Wireshark application in telecommunication area
In telecommunication field, especially in new technology development, the connection problems are often found.
The following article concerns the usage of Wireshark program in Nokia laboratory tests and problem investigation.
Wireshark is a opensource sniffer – program whose main purpose is to capture and analyze the network data flow. It allows capturing data packets in real time, recording, and decoding them. Due to a large number of add-ons, it can recognize and decode numerous communication protocols. Wireshark includes filters, color coding, and other features that let user dig deep into network traffic and inspect individual packets. Also the promiscuous mode is available allows the user to see all the other packets on the network, instead of only the packets addressed to certain network adapter/interface. Many organizations don’t allow Wireshark and similar tools on their networks. However, in Nokia Wireshark is a basic diagnostic tool used in many departments.
2. Main functionality
Wireshark offers various useful options depending on how thorough the investigation has to be. After choosing which network interface should be monitored (WiFi, Bluetooth, Local) user sees basic information about captured packets like: time, source, destination, protocol, length. Below, see a typical WiFi captured data stream.
This dataflow capture provides basic information about data traffic on – in this case – WiFi interface, and what happens between the computer and the WiFi router user is connected to.

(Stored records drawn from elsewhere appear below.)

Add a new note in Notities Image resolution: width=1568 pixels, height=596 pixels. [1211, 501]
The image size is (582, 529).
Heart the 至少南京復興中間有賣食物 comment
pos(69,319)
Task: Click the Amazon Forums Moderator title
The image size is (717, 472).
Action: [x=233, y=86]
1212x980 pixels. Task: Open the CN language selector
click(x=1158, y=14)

Except for its basic functionality of capturing, Wireshark can – as mentioned above –analyze packets thoroughly. Using a filter window, user can choose and analyze only packets that came from or go to a specific IP address or packets sent by the specific protocol.
On the screen below the traffic has been filtered and only packets sent / received via DNS protocol are shown. The Domain Name System (DNS) protocol is a ‘hierarchically distributed database’, which is a formal way of saying that its layers are arranged in a definite order, and that its data is distributed across a wide range of machines (just like the roots of a tree branch out from the main root).

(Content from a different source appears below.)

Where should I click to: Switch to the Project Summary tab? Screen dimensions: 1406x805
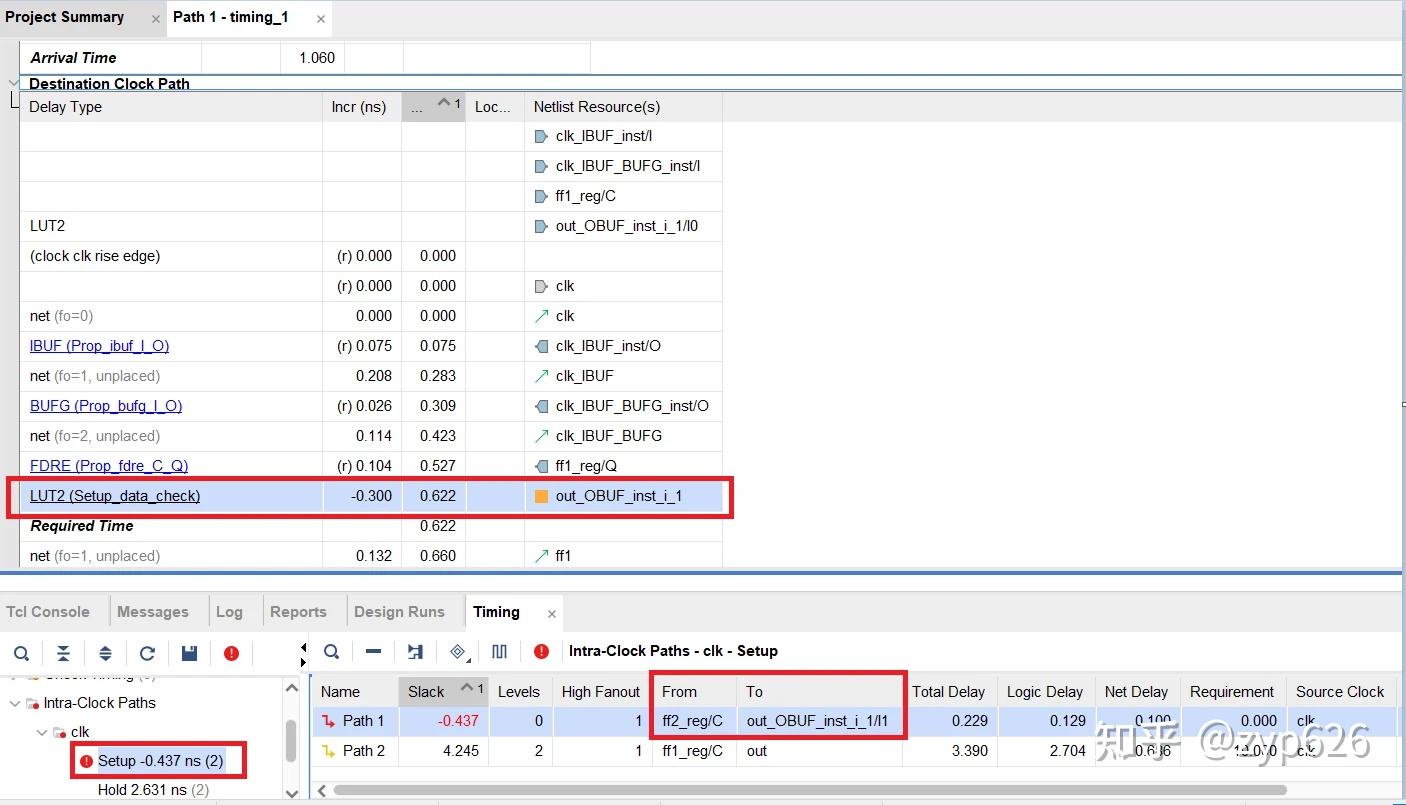point(65,17)
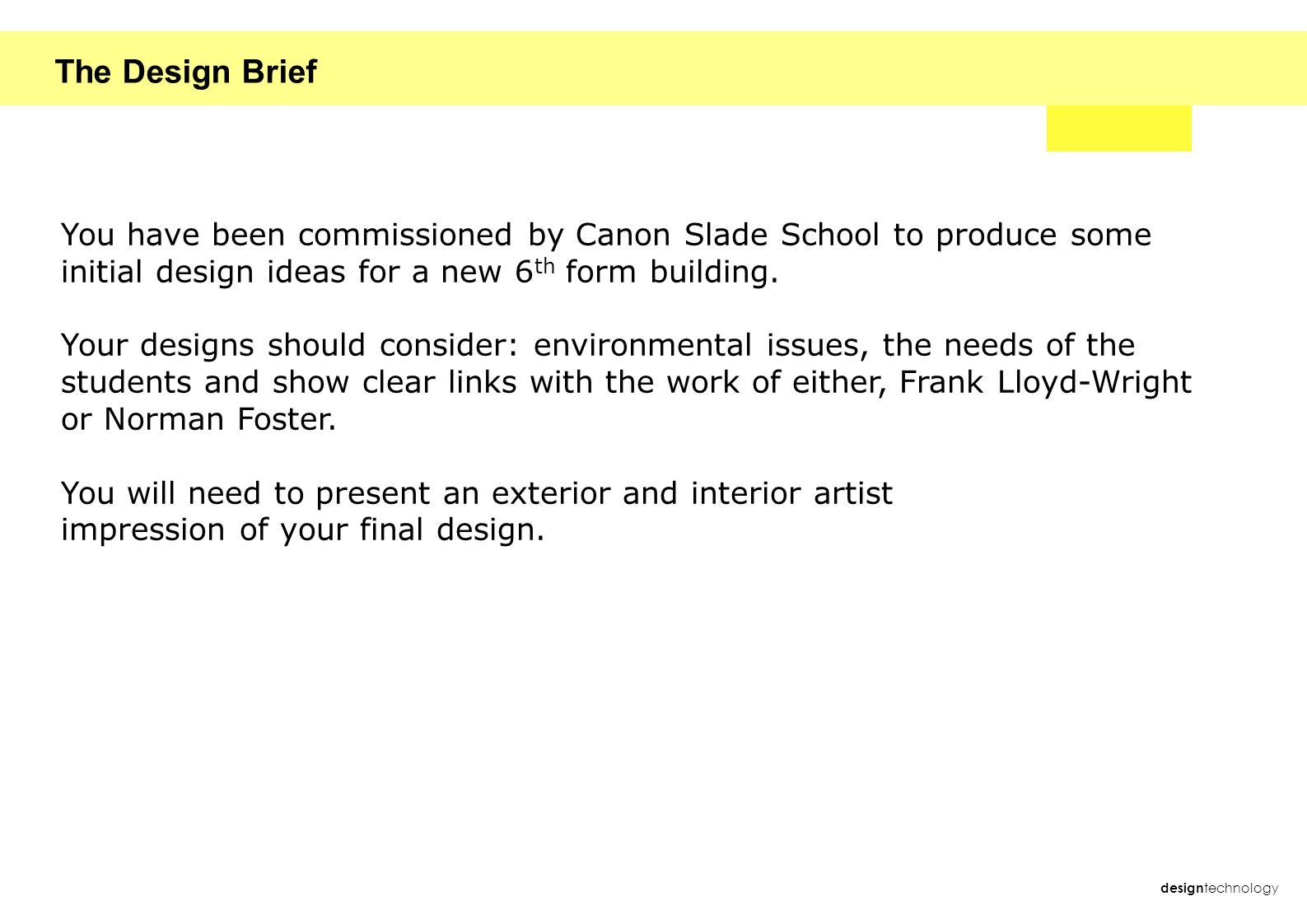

Most companies today have their own dedicated DNS servers to ensure the computers can find each other without problems.
You can notice the detailed information about chosen packet. Following the 7 layer ISO/OSI model, it is possible to analyze each captured frame (which contains mac address) in Data Link layer, packets (which contains IP addresses) in Network layer, protocol details in Transport layer, etc…
Besides simple filtering option Wireshark gives the possibility to combine filters.
In Figure 3 you can see 3 filters used together: source, destination IP and protocol.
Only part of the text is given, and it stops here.